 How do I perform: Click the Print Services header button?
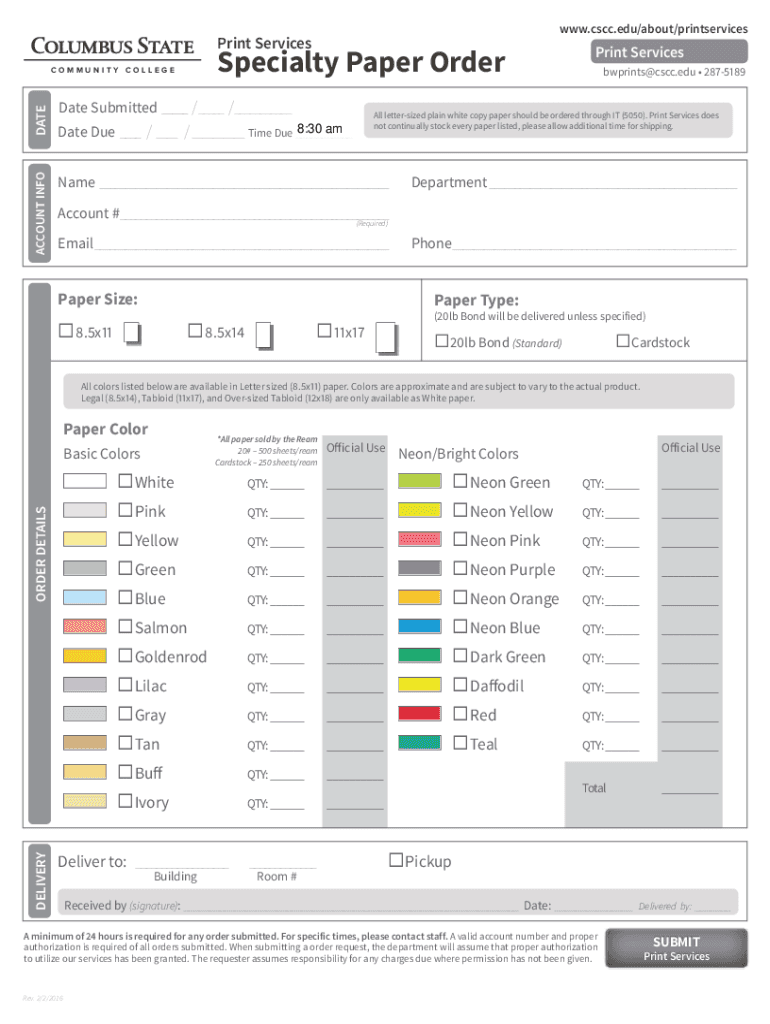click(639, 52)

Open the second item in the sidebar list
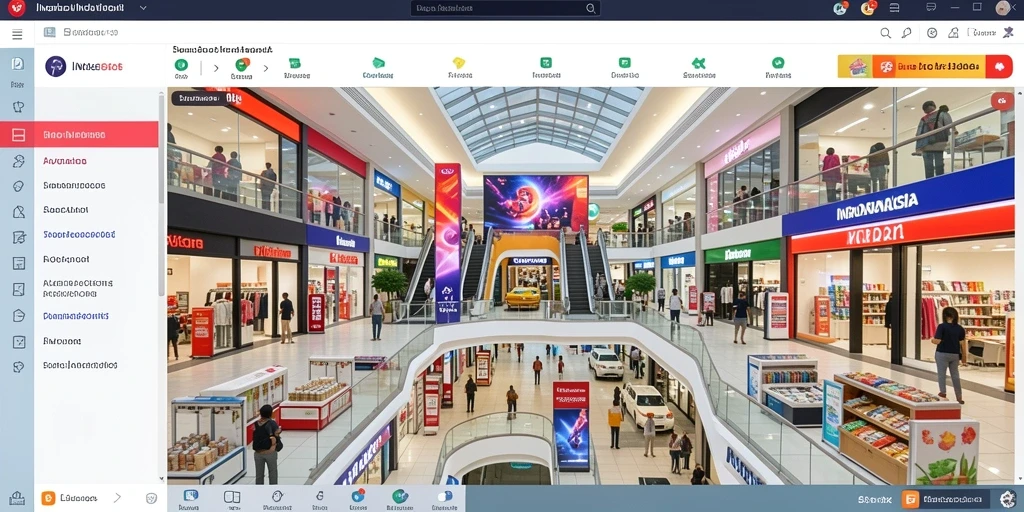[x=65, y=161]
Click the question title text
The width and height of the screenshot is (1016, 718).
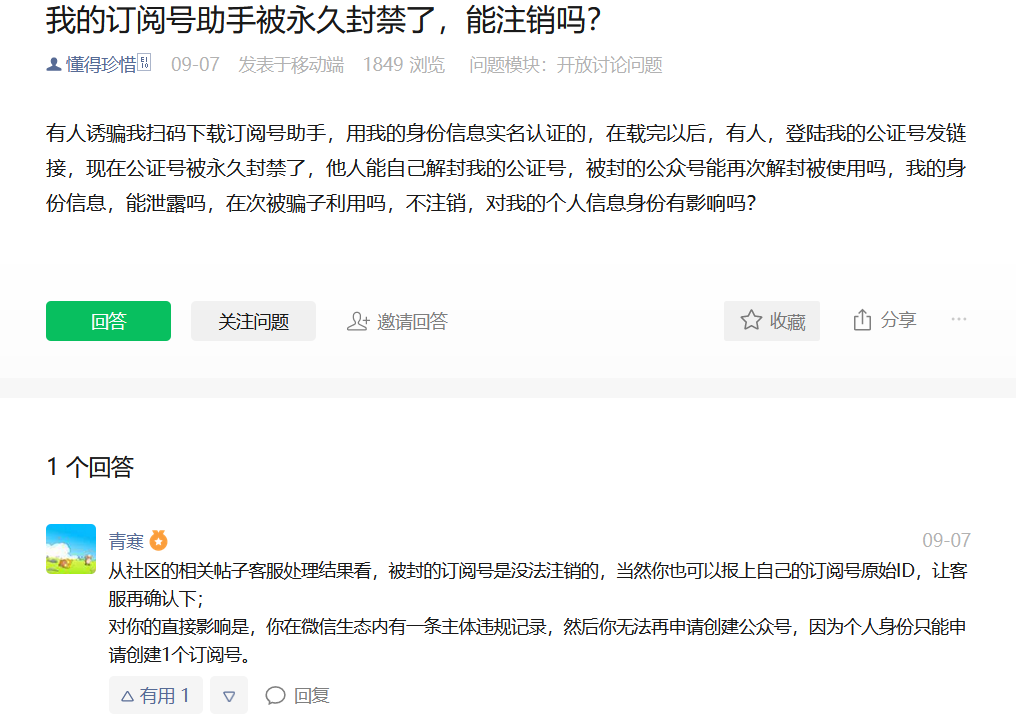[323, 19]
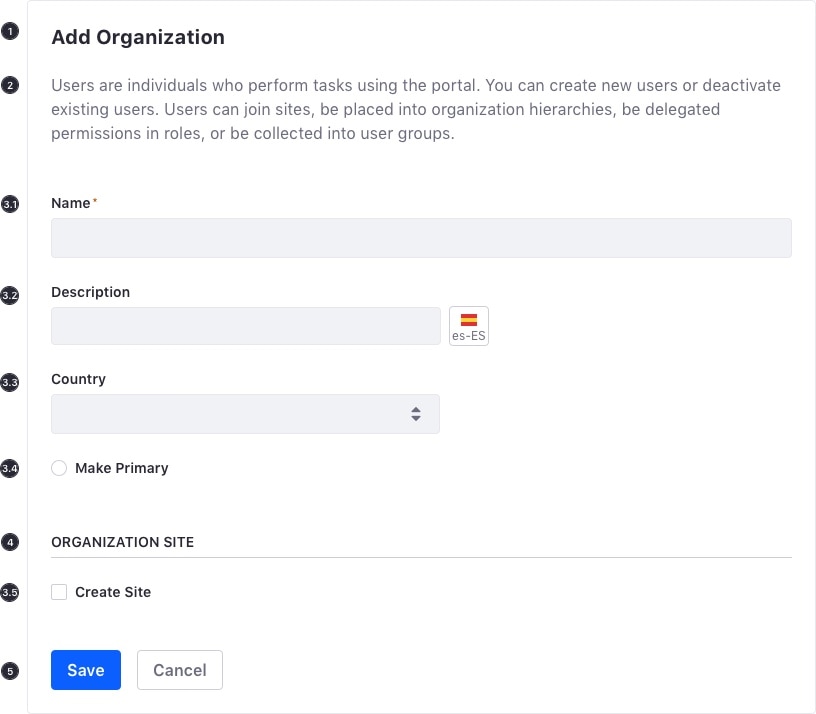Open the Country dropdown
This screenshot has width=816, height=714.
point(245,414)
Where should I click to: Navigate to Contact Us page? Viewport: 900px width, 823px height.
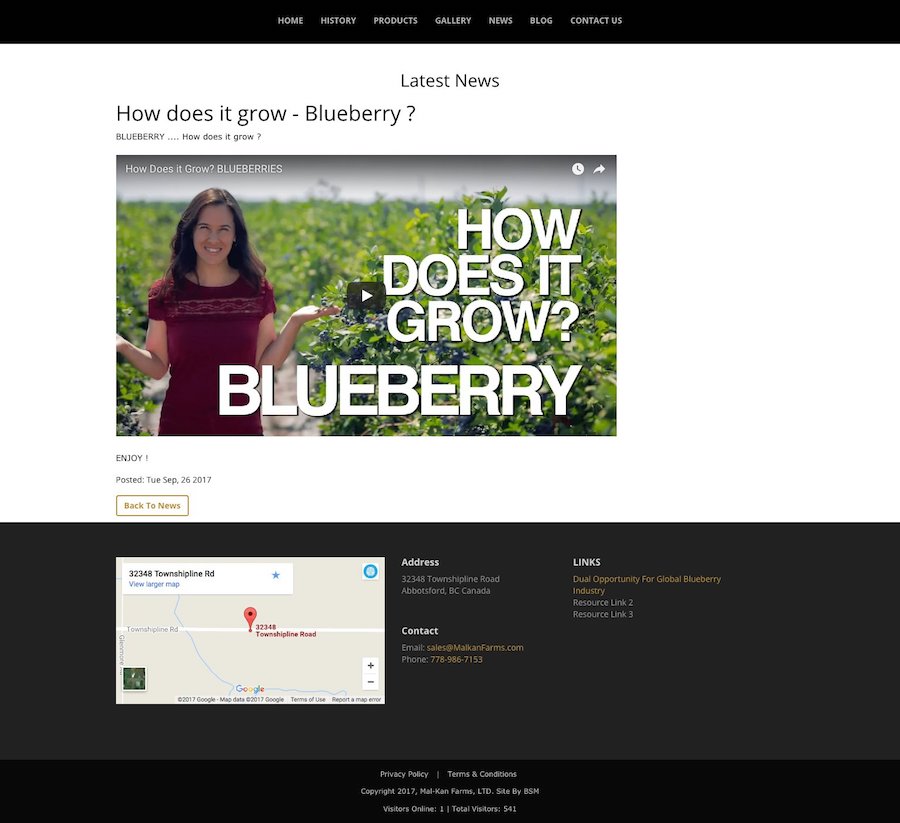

● ● ● ● ●

Problem to work on: The lines from the one containing "Open the second item in the sidebar list" through the final line of the data are to be repeated exactly, with both ends included and all pictures left out.

Response area:
Open the second item in the sidebar list
[x=65, y=161]
Click the question title text
The width and height of the screenshot is (1016, 718).
[323, 19]
Open the Country dropdown
This screenshot has width=816, height=714.
point(245,414)
Where should I click to: Navigate to Contact Us page? Viewport: 900px width, 823px height.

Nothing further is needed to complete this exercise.